There's a scene in American Psycho where the protagonist and his cohorts marvel at the texture, color, feeling, essence, and the overall composition of, wait for it, a business card. I love this scene in the movie. To appreciate something so completely, to some, might be the key to understanding the appreciation of life itself. Working in the 80's swanky metropolis business scene must have been a stunning time to be alive. Similar to American Psycho, I've compiled a list of other books and movies that provide that same deep feeling through description or visuals or both. These items give you that same perception of something in front of your eyes, between your fingers, or in your element that seems so palpable it leaves you in awe.

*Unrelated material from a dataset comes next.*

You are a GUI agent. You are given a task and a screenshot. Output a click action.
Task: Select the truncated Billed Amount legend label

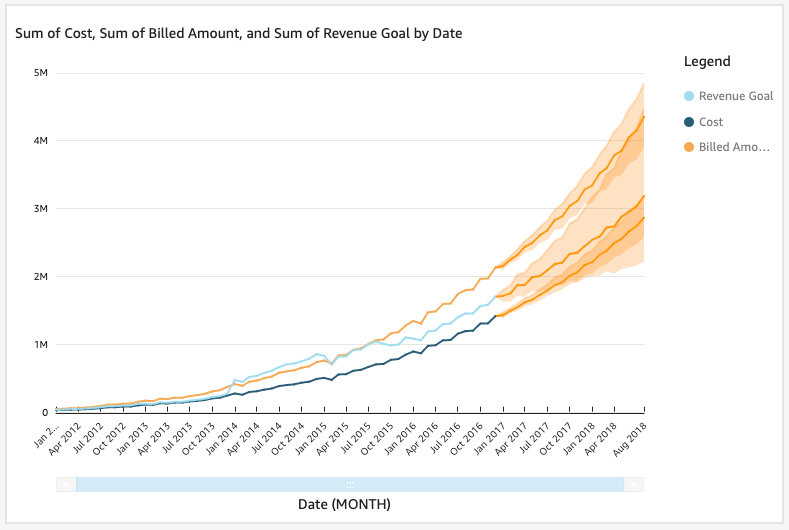pyautogui.click(x=735, y=148)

Science fiction is no stranger to new planets. In the novel, The Book of Strange New Things, what struck me is the author’s ability to make you feel you are standing in front of the native population you meet on this new planet. The description is something that refuses to leave my memory.
Life on an American Indian reservation and what it means to leave. Thinking about the skeletons in your closet. The story in The Only Good Indians scratches my brain with its gritty and relatable situations.

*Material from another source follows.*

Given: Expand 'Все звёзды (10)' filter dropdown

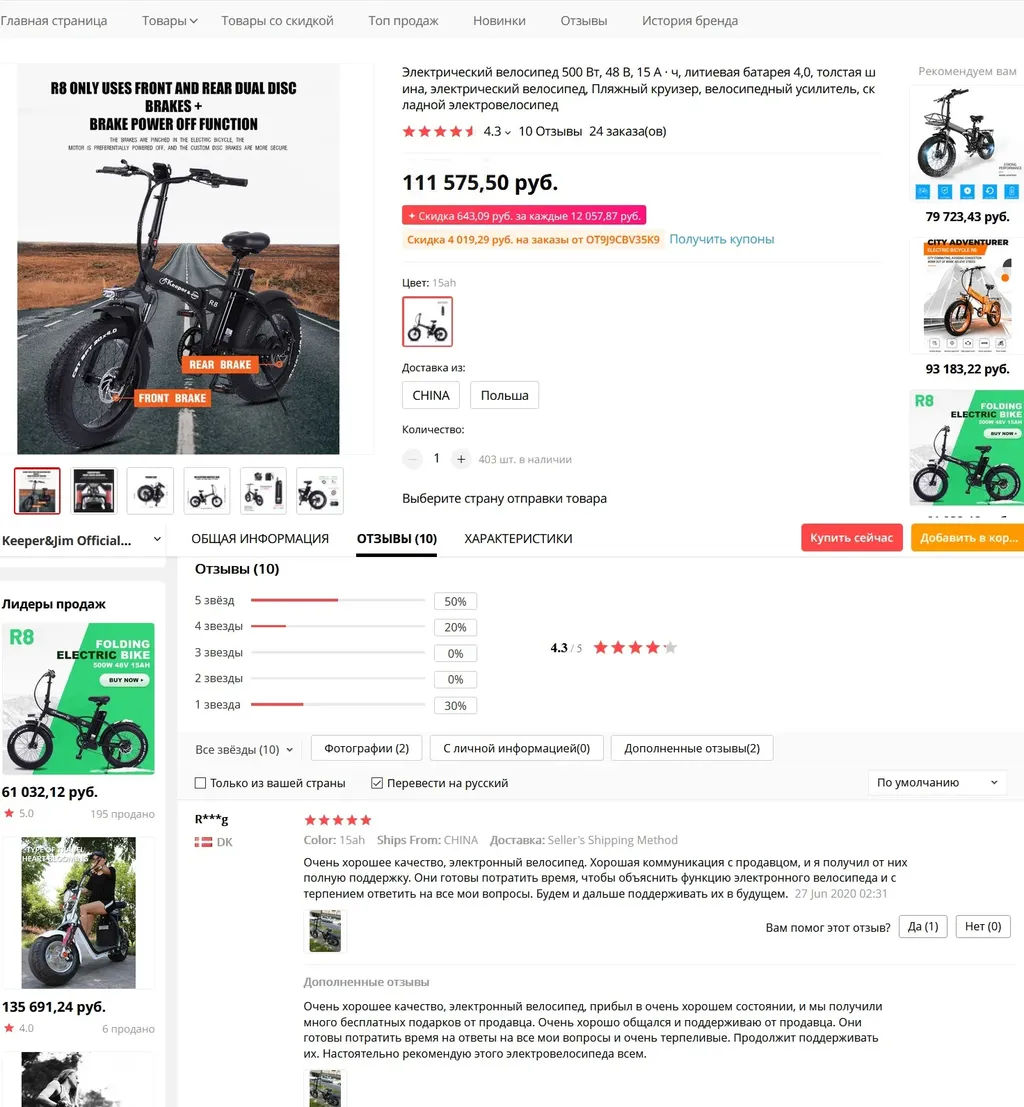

I have read many space adventure books, but I’ve never experienced waking up from hypersleep or Torpor, as it’s called in To Be Taught, If Fortunate, until I read this book. You become a fellow traveler along with the crew to other worlds.

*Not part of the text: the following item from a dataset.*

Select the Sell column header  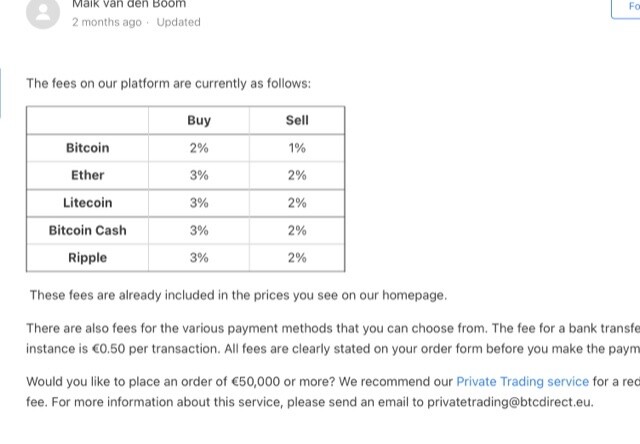pyautogui.click(x=297, y=120)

The stress of watching something terrible happen and being helpless to stop it. That feeling is something most film directors hope to achieve with horror and thrillers, but watching The Phone Call (available at herrickdl.kanopy.com), opens a new window was so heartfelt and human. It was sincerely touching and emotional.
My voice is something I take for granted. Only when I get a cold and can’t speak, I feel the frustration of losing the ability to make myself heard. In Vox (available on Overdrive), understand how a country changes when millions of people cannot make themselves heard.